Data in archival tiers can't be accessed immediately when needed, and will require a higher retrieval cost, so you'll need to consider how often you may need to restore data from backup files before deciding to archive your backup files.

Note
  • Even if you select “0” to send all data blocks to archival cloud storage, metadata blocks are always written to standard cloud storage.

  • Archival storage can't be used if you have enabled DataLock.

  • You can't change the archival policy after selecting 0 days (archive immediately).

Each backup policy provides a section for Archival Policy that you can apply to your backup files.

A screenshot of the Archival Policy settings when creating a backup policy.

  • In AWS, backups start in the Standard storage class and transition to the Standard-Infrequent Access storage class after 30 days.

    If your cluster is using ONTAP 9.10.1 or greater, you can tier older backups to either S3 Glacier or S3 Glacier Deep Archive storage. Learn more about AWS archival storage.

    • If you select no archive tier in your first backup policy when activating BlueXP backup and recovery, then S3 Glacier will be your only archive option for future policies.

    • If you select S3 Glacier in your first backup policy, then you can change to the S3 Glacier Deep Archive tier for future backup policies for that cluster.

    • If you select S3 Glacier Deep Archive in your first backup policy, then that tier will be the only archive tier available for future backup policies for that cluster.

  • In Azure, backups are associated with the Cool access tier.

    If your cluster is using ONTAP 9.10.1 or greater, you can tier older backups to Azure Archive storage.

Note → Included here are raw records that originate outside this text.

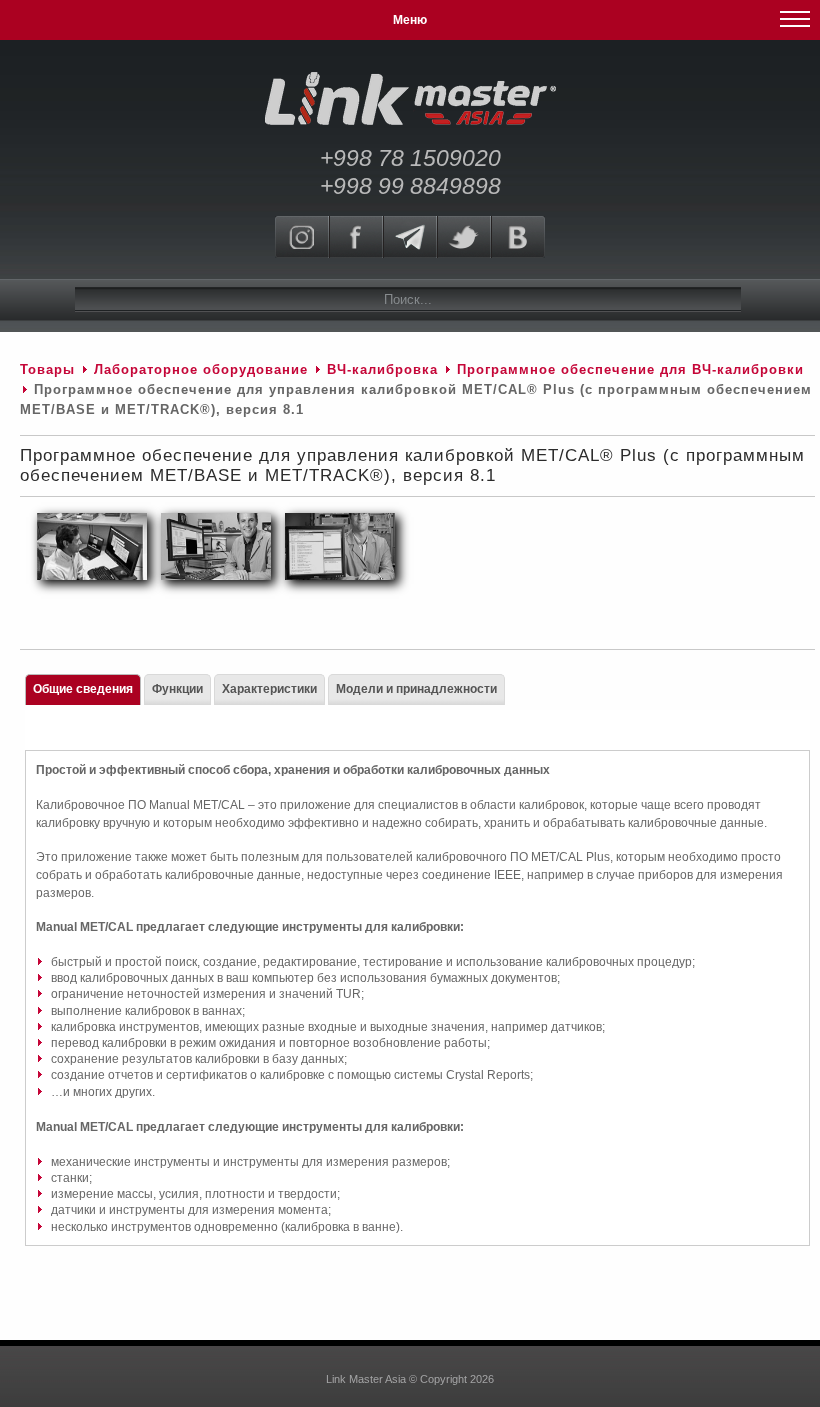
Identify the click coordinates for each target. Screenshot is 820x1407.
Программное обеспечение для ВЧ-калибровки (630, 369)
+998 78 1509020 (410, 158)
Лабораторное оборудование (201, 369)
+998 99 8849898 (410, 186)
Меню (410, 20)
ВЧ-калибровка (382, 369)
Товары (47, 369)
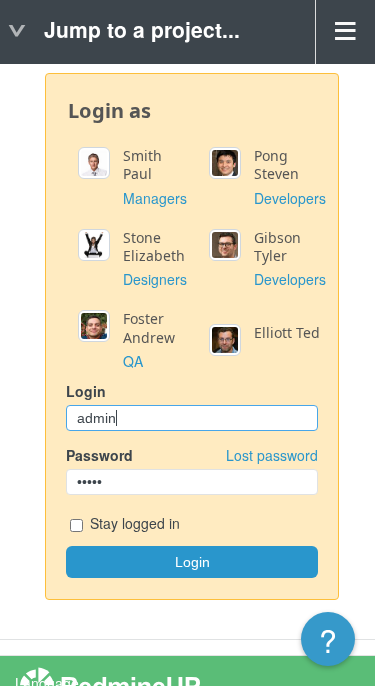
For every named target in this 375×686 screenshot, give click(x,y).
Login (86, 391)
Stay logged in (133, 523)
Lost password (272, 455)
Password (192, 455)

Learn more about Azure archival storage.

  • In GCP, backups are associated with the Standard storage class.

    If your on-prem cluster is using ONTAP 9.12.1 or greater, you can choose to tier older backups to Archive storage in the BlueXP backup and recovery UI after a certain number of days for further cost optimization. Learn more about Google archival storage.

  • In StorageGRID, backups are associated with the Standard storage class.

    If your on-prem cluster is using ONTAP 9.12.1 or greater, and your StorageGRID system is using 11.4 or greater, you can archive older backup files to public cloud archival storage.